By the time I was a teenager, my father would drive me to the bookshop and leave me there. I would walk through the aisles as if in a supermarket, collecting books as I went along until the pile of books was high enough to fit between my hands and my chin, with my arms outstretched. He would return and pay for my books, which I would read on weekends, during school holidays, in buses, and during recess and family birthday celebrations.

Books became my refuge from the bullying girls in my all-girl Catholic school. I was surrounded by graceful swans with lush, long hair. I became shy and insecure: I felt like an orangutan trying to thread a needle when watching them gracefully fix their hair and line their eyes. They’d go out during breaks and sit in circles in the grass. I would remain behind in the classroom, reading Phillip K. Dick and Jean Cocteau. They had boyfriends; I had a literature teacher who read my essays out loud in class and called me José Asunción because I have the same surname as that Colombian nineteenth century poet.

When I graduated high school, I sat down with my parents and told them I had decided to study literature. “What? Literature?” gasped my father.

“You’ll starve to death. You’ll have to become a teacher. You’ll have to find yourself a rich husband,” sighed my mother.

They urged me to study business administration so that I could become a broker like my dad and inherit the business he and my mother had spent twenty years building. I wasn’t interested. I retorted I didn’t understand why they were so surprised: after all, my love of books was entirely their fault. I told them I would love to teach and I didn’t care whether I got a rich husband or not and that I would be a miserable and incompetent business administrator. After six months of arguing, they conceded defeat and allowed me to enroll in the literature program at university with nine other outcasts from other schools. By the time I graduated there were only three of us left. One of them became a chef. I don’t know what happened to the other.
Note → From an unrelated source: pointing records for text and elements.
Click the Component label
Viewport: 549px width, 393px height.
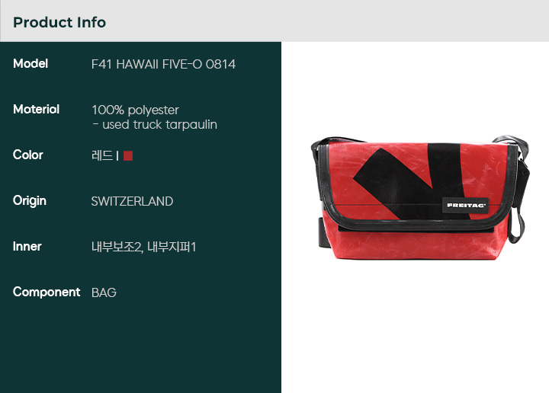click(x=47, y=292)
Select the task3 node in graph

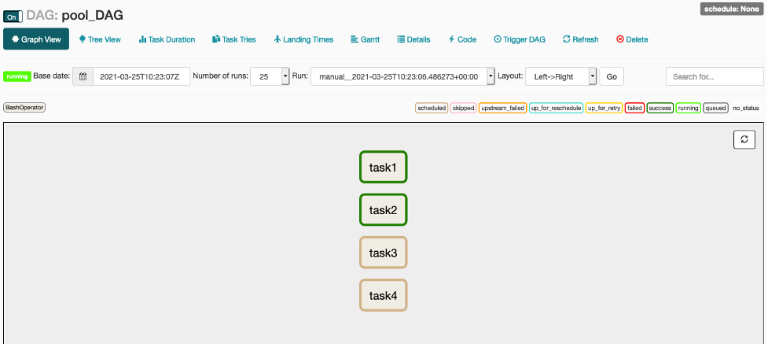[383, 253]
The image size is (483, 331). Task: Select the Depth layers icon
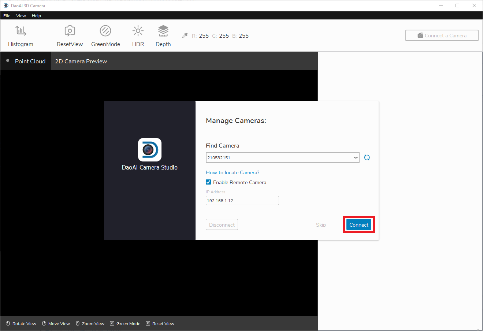click(x=163, y=31)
In the end, I never knew what I wanted to do with a literature degree: I just wanted unlimited permission to read. I don’t think my dad ever imagined I’d decide to become a professional reader when all he thought he was doing was keeping me from turning his telly on to white noise at crazy o’clock. I have renewed my father’s promise to my seven-year-old son. When I brought home The Incredible Book Eating Boy by Oliver Jeffers, he said “Mum, he is just exactly like you.” While I never got the rich husband, I did work as a teacher. I have worked in different cultural avenues during the past sixteen years, and it is only now, as I’m about to turn forty, that I know what all that reading was for: I’m writing my first book.

 

Paula Silva graduated with honors from the literature program at Universidad de Los Andes in 2003, went on to earn an MA in visual culture at Goldsmiths College (University of London), and has managed the arts program for the British Council in Colombia since 2008. She is a curator and contemporary art critic who on two occasions has been a finalist for the National Art Criticism Award. She is a survivor of psychological abuse and a single mother. She is currently writing a memoir about this experience, her unlikely friendship with her abuser's second victim, her fight to protect her child against abuse, and the inefficiencies of the Colombian family justice system.